Figure 9.1: JBrowse visualisation of a BWA-MEM2 mapping ofERR531380 reads reads against a P. aeruginosa reference genome. The JBrowse tool shows the reference sequence (but zoomed out too far for individual bases to be visible), and a mapping track. The mapping track shows individual SNPs (teardrops), and total mapping read depth (the stacks above the teardrops).

You can click on the header of the SNP track in JBrowse and select Pin to top, so that you can zoom in and see individual SNPs, as in the video below.

How do I move around/do things in JBrowse?

There is a short user guide on the JBrowse tool page in Galaxy. There is also official JBrowse documentation at the link below.

• JBrowse user guide

It is possible to zoom out too far

If you zoom out too far, you may not see any SNPs and may even see an error message reading Too many BAM features or Invalid array length.

If this happens to you, click on the Eye icon for the JBrowse output, and it should reset to the original view.

Video: Visualising SNPs in JBrowse

QUESTIONS

1. Do the ERR31380 reads map uniformly to the PAO1 reference genome?
2. When ERR31380 reads map to a SNP at the PAO1 reference genome, what proportion of the mapping reads contains the SNP, and what does that imply?
3. Based on the number of SNPs you can see in a 1,000bp region of the reference genome, estimate the total number on SNPs.

Hint 1

If the reads mapped uniformly, the grey plot of read depth would be flat and horizontal. It is not: there are many peaks and troughs. So the reads do not map uniformly - some parts of the genome are mapped more deeply than others.

Hint 2

By visual inspection, nearly all SNPs occur in all of the mapped reads. This implies that the SNP is a real sequence variant difference between the mapped and reference genomes.

Hint 3

Sampling a few 1,000 base regions I saw an average rate of about seven SNPs per 1kbp. The reference genome is around 7,000,000bp in length, so there are approximately 7,000 1kbp sections and I would expect around \(7,000 \times 7 \approx 49,000\) SNPs.

9.2 Next Steps

We can find SNPs by visual inspection in a tool like JBrowse, but there can be very many of them - as you can see. To ensure reproducibility and accuracy, and avoid errors we need to use dedicated software and pipelines when analysing mapping data.
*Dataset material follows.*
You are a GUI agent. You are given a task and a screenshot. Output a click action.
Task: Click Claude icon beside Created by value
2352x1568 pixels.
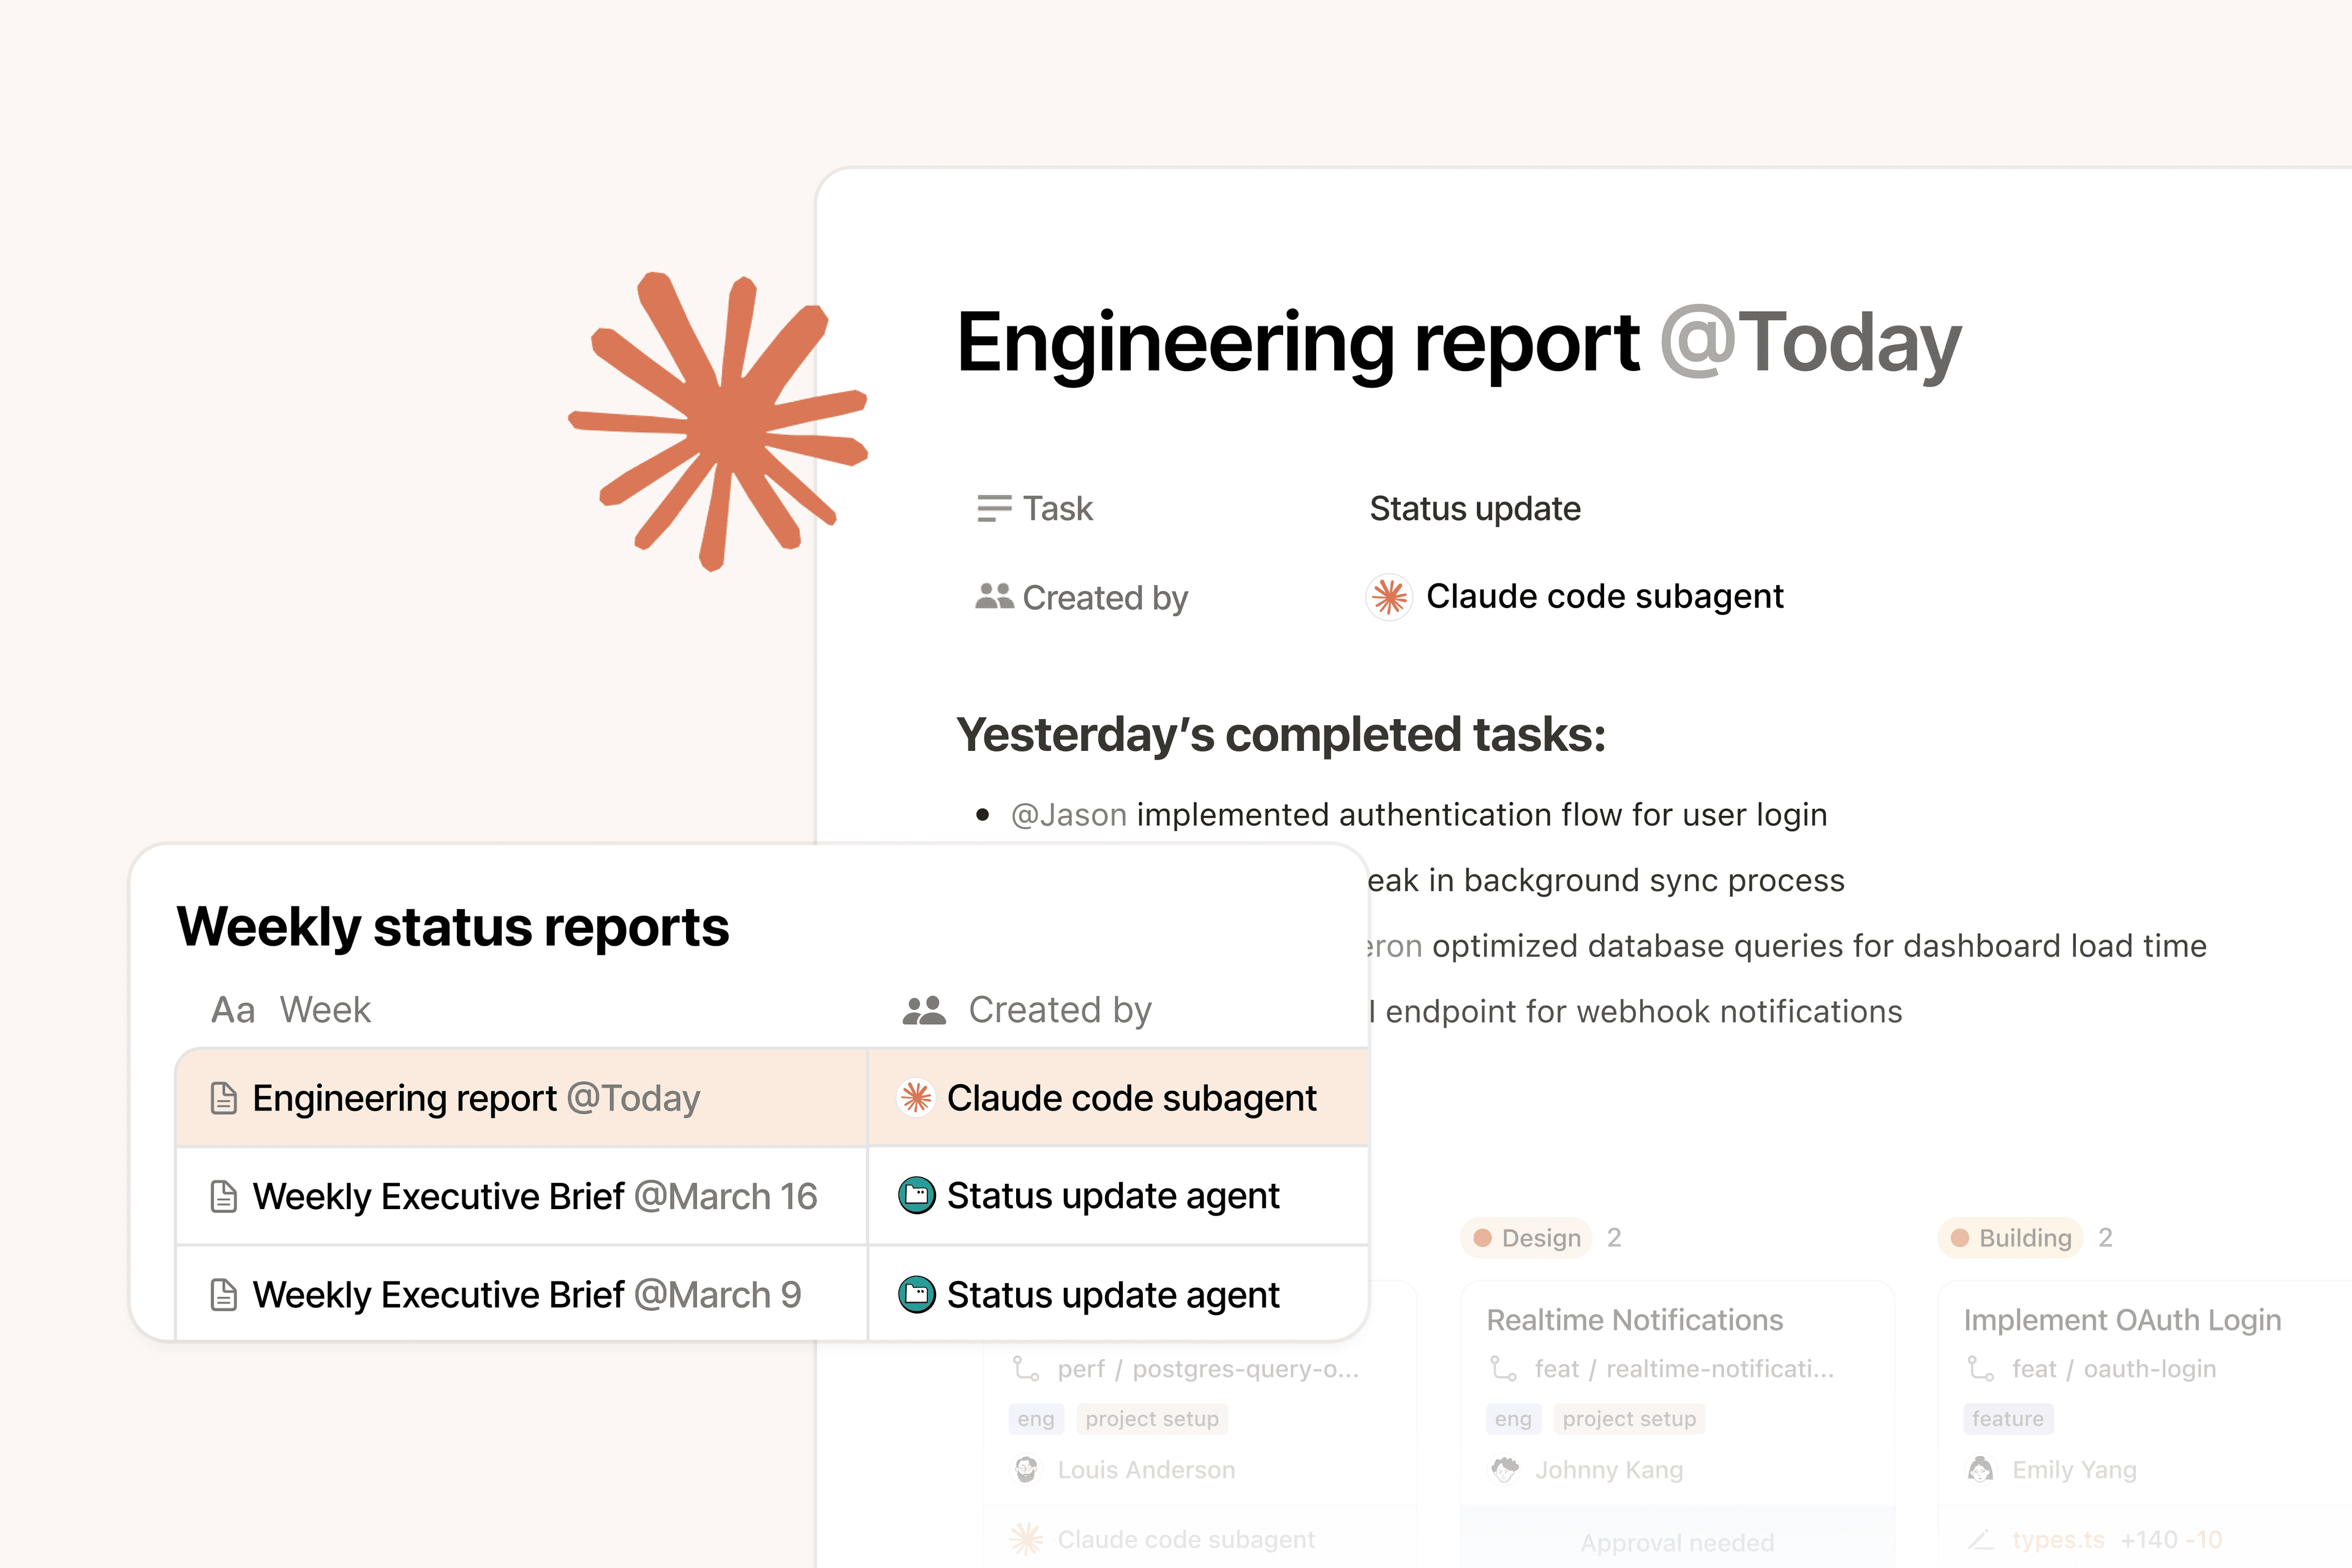click(x=1389, y=597)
You will have a chance to do this in Chapter 10.

Carver, Tim, Simon R Harris, Matthew Berriman, Julian Parkhill, and Jacqueline A McQuillan. 2012. “Artemis: An Integrated Platform for Visualization and Analysis of High-Throughput Sequence-Based Experimental Data.” Bioinformatics 28 (4): 464–69.
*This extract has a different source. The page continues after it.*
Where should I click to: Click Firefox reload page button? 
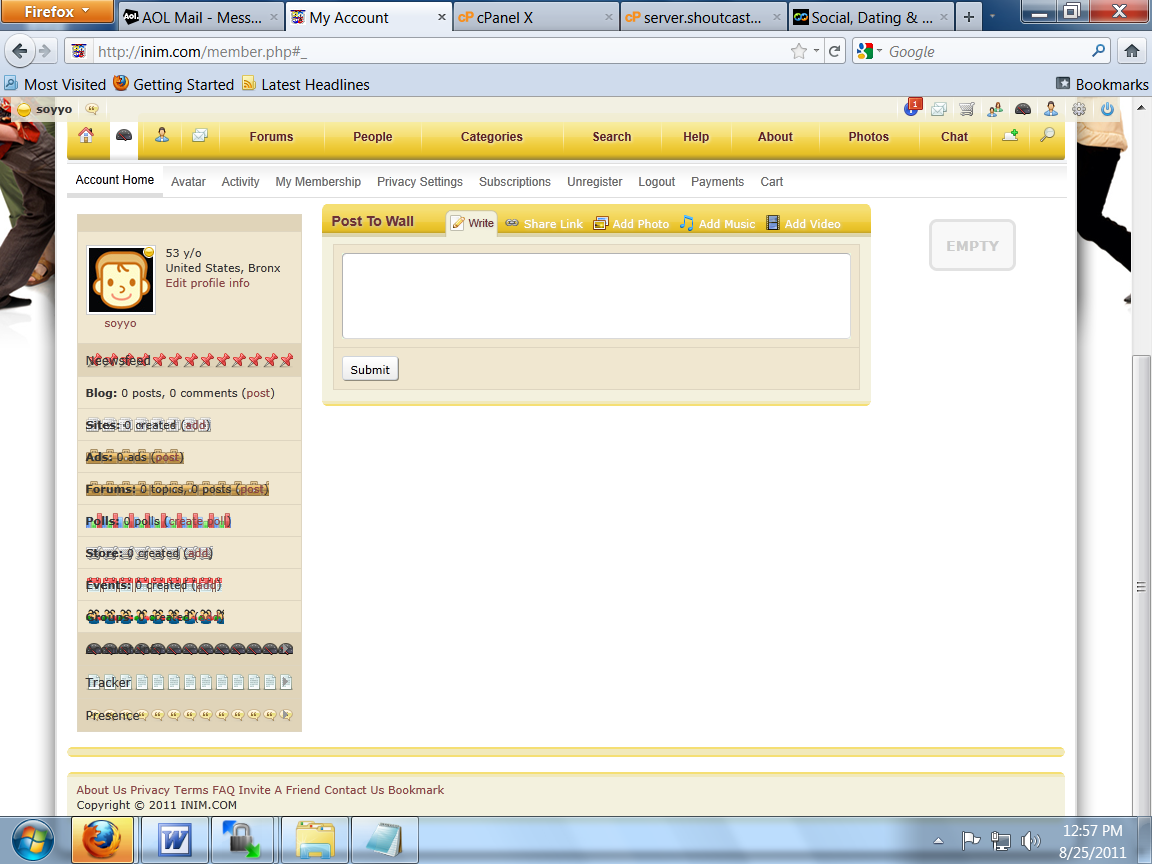[x=834, y=51]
Diesh, Colin, Garrett J Stevens, Peter Xie, Teresa De Jesus Martinez, Elliot A Hershberg, Angel Leung, Emma Guo, et al. 2023. “JBrowse 2: A Modular Genome Browser with Views of Synteny and Structural Variation.” Genome Biol. 24 (1): 74.

Grant, Jason R, Eric Enns, Eric Marinier, Arnab Mandal, Emily K Herman, Chih-Yu Chen, Morag Graham, Gary Van Domselaar, and Paul Stothard. 2023. “Proksee: In-Depth Characterization and Visualization of Bacterial Genomes.” Nucleic Acids Res. 51 (W1): W484–92.

Milne, Iain, Gordon Stephen, Micha Bayer, Peter J A Cock, Leighton Pritchard, Linda Cardle, Paul D Shaw, and David Marshall. 2013. “Using Tablet for Visual Exploration of Second-Generation Sequencing Data.” Brief. Bioinform. 14 (2): 193–202.

---

1. Tablet is the standalone tool I would prefer to use to visualise this data (LP).